▶ **Quellenauszug**:
╭──

Kate Mulgrew, Hauptdarstellerin von „Voyager“, trat in Hologrammform in der kinderfreundlichen Serie Star Trek: Prodigy auf. Gedacht als Einstieg für eine neue Generation. Paramount+ setzte die Serie jedoch nach nur einer Staffel ab, bevor Netflix schließlich eine zweite veröffentlichte.

Vielleicht gibt es einfach kein neues Publikum mehr für „Star Trek.“ Vielleicht bleibt Paramount nichts anderes, als auf bekannte Figuren und Situationen zu setzen, um die bestehende Fanbasis zufriedenzustellen. Allein bei den Filmen klafft inzwischen die längste Lücke seit „Star Trek: The Motion Picture“ (1979). Neun Jahre sind vergangen seit „Star Trek Beyond“. Verschiedene Regisseure – von Quentin Tarantino bis Noah Hawley – wollten neue Filme entwickeln. Zuletzt ist von einem vierten Abenteuer mit dem Pine-/Quinto-Cast die Rede. Doch auch das wäre erneut ein Rückgriff auf Bekanntes.

╰──

▶ **Einträge**:

╭──

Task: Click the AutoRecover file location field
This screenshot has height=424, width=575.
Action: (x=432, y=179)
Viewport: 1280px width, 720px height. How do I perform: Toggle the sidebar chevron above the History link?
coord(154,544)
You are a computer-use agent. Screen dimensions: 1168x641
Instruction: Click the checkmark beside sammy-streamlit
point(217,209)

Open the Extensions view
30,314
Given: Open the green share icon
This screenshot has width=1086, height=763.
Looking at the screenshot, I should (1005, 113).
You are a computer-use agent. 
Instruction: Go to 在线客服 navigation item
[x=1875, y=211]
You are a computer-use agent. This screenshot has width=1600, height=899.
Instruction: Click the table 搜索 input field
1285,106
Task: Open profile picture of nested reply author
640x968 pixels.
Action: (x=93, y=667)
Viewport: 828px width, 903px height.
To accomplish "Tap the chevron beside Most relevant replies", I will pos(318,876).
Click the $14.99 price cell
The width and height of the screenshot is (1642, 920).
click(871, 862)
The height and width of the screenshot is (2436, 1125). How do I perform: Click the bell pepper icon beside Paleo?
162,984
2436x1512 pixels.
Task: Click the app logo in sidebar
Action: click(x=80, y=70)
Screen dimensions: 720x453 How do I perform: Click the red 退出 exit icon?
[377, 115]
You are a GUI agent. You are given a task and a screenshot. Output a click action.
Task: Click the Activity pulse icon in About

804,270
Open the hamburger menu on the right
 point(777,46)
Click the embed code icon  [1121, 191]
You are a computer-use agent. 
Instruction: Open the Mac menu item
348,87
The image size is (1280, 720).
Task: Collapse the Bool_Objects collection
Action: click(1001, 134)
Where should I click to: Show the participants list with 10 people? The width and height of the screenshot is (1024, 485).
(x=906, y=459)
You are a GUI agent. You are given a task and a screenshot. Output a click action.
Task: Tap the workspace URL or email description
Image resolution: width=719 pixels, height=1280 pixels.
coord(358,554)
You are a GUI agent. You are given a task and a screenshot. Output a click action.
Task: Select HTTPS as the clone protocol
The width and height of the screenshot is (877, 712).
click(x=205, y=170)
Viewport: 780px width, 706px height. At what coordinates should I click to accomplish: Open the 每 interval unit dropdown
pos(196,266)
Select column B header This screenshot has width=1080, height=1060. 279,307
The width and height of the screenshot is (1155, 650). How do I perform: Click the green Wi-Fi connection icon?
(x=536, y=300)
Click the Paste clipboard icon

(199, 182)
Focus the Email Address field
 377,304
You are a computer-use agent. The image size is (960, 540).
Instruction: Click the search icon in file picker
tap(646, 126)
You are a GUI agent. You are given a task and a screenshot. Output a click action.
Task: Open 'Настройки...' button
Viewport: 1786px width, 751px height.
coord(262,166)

╰──

▶ **Zu erledigen**: Gib aus dem Text über Star Trek den Abschnitt von „Kate Mulgrew, Hauptdarstellerin“ bis einschließlich „eine zweite veröffentlichte.“ wortgetreu aus.

▶ **Lösung**:
Kate Mulgrew, Hauptdarstellerin von „Voyager“, trat in Hologrammform in der kinderfreundlichen Serie Star Trek: Prodigy auf. Gedacht als Einstieg für eine neue Generation. Paramount+ setzte die Serie jedoch nach nur einer Staffel ab, bevor Netflix schließlich eine zweite veröffentlichte.